Look through the records below for the line with "The image size is (621, 597).". Return that line and each one after it up to and including the line with "Task: Click the 和彩云 挂载向导 page header", exactly.

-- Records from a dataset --
───

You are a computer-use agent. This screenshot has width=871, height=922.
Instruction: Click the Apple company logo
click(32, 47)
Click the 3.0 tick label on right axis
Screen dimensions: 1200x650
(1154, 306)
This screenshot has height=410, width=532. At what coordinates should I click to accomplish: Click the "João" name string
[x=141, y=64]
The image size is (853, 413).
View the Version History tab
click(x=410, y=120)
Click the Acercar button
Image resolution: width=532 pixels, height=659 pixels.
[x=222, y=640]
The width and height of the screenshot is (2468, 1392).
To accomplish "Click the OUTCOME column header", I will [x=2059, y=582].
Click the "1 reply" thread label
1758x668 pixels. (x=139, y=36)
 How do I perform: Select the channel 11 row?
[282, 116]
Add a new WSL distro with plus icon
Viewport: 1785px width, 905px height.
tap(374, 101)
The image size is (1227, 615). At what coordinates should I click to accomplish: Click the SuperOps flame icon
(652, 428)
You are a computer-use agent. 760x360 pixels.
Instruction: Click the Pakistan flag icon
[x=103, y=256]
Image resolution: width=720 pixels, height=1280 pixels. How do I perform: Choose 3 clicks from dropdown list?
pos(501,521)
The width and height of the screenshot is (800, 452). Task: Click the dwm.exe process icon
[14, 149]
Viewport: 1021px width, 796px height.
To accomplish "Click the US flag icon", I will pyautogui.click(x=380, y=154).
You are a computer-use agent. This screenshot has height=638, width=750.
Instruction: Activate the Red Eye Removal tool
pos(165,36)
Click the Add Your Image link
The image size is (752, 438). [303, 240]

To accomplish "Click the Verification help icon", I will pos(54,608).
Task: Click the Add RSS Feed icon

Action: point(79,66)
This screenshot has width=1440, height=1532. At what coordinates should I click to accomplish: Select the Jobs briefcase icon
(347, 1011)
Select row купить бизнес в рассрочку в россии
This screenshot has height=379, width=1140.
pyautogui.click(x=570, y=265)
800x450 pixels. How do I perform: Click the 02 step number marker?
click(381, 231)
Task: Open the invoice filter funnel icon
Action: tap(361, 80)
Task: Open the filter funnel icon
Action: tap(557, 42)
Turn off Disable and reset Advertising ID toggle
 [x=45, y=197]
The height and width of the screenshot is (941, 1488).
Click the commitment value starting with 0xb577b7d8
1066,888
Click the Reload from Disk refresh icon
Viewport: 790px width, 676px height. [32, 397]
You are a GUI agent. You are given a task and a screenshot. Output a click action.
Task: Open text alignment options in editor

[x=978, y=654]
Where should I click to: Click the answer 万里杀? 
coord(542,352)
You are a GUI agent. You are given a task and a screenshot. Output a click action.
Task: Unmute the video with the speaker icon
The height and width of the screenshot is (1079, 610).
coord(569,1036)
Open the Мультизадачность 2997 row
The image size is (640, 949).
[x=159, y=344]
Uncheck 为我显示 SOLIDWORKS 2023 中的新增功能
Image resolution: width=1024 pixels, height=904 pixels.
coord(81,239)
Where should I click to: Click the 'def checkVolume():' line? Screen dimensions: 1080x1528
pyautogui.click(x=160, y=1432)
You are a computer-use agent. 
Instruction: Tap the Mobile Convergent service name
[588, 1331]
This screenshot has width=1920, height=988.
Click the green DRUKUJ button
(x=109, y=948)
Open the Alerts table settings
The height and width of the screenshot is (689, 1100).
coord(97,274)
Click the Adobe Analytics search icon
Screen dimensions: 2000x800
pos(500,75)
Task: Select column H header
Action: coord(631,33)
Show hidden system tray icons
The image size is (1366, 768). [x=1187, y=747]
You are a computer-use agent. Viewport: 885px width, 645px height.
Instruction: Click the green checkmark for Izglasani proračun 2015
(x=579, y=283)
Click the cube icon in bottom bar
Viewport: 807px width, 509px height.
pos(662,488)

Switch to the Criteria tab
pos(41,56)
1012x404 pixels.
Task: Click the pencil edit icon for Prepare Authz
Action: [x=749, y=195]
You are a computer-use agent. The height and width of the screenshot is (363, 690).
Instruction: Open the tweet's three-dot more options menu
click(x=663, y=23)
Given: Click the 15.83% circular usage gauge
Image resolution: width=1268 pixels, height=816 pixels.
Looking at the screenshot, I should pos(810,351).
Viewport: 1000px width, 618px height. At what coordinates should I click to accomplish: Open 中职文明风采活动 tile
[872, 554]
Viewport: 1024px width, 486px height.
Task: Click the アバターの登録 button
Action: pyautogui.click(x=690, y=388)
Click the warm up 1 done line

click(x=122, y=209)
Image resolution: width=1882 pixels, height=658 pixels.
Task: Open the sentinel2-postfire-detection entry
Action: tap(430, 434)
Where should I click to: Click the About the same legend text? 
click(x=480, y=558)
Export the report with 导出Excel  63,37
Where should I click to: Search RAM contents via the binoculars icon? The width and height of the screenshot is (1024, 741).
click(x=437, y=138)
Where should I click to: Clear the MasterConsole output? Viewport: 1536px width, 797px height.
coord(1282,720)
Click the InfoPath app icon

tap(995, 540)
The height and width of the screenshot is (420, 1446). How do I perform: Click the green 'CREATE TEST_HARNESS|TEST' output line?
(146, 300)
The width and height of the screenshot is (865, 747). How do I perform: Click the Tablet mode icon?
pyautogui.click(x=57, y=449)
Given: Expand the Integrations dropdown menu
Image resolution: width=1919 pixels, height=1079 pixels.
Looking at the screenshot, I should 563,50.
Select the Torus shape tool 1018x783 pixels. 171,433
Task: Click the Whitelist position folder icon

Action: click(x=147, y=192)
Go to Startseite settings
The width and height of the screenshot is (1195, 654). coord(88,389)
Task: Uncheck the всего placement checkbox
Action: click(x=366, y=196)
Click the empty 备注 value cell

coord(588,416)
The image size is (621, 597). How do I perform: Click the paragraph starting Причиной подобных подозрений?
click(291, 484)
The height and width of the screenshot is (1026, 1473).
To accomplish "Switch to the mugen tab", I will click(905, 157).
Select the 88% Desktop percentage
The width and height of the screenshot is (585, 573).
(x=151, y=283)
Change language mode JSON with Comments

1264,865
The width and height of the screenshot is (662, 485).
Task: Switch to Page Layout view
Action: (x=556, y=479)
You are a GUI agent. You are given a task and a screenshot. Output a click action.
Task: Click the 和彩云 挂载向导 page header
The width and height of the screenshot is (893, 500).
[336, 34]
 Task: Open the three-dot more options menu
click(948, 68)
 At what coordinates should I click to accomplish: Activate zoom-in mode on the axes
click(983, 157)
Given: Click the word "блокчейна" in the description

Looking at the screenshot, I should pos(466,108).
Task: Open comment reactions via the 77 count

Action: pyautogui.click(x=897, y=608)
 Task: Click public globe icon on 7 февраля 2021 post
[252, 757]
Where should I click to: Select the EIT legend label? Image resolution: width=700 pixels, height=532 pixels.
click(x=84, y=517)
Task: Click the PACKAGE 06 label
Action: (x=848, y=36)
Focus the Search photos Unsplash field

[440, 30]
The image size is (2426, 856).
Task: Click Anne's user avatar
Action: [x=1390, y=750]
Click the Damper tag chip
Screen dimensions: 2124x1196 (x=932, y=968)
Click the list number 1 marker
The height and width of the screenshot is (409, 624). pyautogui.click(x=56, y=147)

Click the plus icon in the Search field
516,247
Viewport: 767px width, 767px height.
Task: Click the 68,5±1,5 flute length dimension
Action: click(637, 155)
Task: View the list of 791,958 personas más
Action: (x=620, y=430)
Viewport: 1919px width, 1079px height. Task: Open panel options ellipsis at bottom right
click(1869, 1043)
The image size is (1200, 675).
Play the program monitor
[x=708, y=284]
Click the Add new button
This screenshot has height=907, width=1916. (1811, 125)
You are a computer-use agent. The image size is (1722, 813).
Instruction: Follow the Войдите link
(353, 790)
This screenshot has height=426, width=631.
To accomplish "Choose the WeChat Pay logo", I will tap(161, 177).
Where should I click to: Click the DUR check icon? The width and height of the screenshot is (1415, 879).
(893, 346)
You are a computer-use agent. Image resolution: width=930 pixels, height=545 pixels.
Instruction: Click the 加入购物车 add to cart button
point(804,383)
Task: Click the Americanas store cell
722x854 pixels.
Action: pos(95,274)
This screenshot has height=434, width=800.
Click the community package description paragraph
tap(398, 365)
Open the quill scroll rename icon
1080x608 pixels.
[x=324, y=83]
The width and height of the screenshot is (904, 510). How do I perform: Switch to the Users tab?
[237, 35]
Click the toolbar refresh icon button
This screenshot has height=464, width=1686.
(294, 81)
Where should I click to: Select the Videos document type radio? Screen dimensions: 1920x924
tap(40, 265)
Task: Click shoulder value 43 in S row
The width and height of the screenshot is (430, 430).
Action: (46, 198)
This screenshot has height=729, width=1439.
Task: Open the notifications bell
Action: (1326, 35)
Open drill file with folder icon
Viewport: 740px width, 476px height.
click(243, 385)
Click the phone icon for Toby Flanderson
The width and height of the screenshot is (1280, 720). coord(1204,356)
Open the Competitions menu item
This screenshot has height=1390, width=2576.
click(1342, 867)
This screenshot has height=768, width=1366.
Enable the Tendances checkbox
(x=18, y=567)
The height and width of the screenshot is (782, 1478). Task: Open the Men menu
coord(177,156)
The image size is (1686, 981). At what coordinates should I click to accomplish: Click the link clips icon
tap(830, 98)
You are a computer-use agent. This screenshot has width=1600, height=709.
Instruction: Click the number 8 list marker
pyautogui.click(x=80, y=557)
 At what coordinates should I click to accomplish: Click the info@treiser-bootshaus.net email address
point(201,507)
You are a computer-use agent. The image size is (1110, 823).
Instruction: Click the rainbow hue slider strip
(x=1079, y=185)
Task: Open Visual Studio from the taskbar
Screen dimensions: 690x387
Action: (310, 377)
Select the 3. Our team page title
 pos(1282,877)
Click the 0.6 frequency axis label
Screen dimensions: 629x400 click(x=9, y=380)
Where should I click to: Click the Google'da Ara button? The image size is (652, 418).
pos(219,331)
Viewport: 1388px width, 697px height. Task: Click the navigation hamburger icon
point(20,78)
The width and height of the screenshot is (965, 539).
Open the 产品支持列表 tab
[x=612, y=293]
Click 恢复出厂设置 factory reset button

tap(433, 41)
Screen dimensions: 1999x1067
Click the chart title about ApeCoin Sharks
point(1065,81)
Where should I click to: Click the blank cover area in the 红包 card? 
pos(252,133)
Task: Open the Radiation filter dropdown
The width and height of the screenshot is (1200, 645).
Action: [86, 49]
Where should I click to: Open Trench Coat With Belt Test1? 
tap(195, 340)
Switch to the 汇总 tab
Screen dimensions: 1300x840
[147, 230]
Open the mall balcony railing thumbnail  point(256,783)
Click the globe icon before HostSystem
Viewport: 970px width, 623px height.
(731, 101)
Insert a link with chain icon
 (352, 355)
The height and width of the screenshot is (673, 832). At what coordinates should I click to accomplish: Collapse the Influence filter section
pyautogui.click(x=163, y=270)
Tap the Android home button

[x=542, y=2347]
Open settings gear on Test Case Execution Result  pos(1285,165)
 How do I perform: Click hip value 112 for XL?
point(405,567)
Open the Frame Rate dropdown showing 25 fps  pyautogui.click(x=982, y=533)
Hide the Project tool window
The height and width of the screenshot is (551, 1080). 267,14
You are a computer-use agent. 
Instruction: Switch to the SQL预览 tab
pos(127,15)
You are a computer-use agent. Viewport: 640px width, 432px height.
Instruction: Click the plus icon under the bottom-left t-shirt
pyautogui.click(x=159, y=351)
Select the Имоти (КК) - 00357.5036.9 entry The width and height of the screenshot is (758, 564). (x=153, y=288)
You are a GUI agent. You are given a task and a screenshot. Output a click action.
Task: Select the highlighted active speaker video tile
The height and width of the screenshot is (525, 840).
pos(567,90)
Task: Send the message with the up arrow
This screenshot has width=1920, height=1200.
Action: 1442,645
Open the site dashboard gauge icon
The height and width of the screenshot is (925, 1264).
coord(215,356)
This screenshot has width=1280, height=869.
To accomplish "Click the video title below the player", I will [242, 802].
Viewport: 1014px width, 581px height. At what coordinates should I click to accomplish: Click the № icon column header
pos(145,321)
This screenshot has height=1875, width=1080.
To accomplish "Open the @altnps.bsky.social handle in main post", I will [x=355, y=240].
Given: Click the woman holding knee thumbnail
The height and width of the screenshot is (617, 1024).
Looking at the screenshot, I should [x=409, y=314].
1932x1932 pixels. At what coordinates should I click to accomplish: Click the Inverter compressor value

───

-- Finished task --
The image size is (621, 597). How do I perform: Click the paragraph starting Причиной подобных подозрений?
click(291, 484)
The height and width of the screenshot is (1026, 1473).
To accomplish "Switch to the mugen tab", I will click(905, 157).
Select the 88% Desktop percentage
The width and height of the screenshot is (585, 573).
(x=151, y=283)
Change language mode JSON with Comments

1264,865
The width and height of the screenshot is (662, 485).
Task: Switch to Page Layout view
Action: (x=556, y=479)
You are a GUI agent. You are given a task and a screenshot. Output a click action.
Task: Click the 和彩云 挂载向导 page header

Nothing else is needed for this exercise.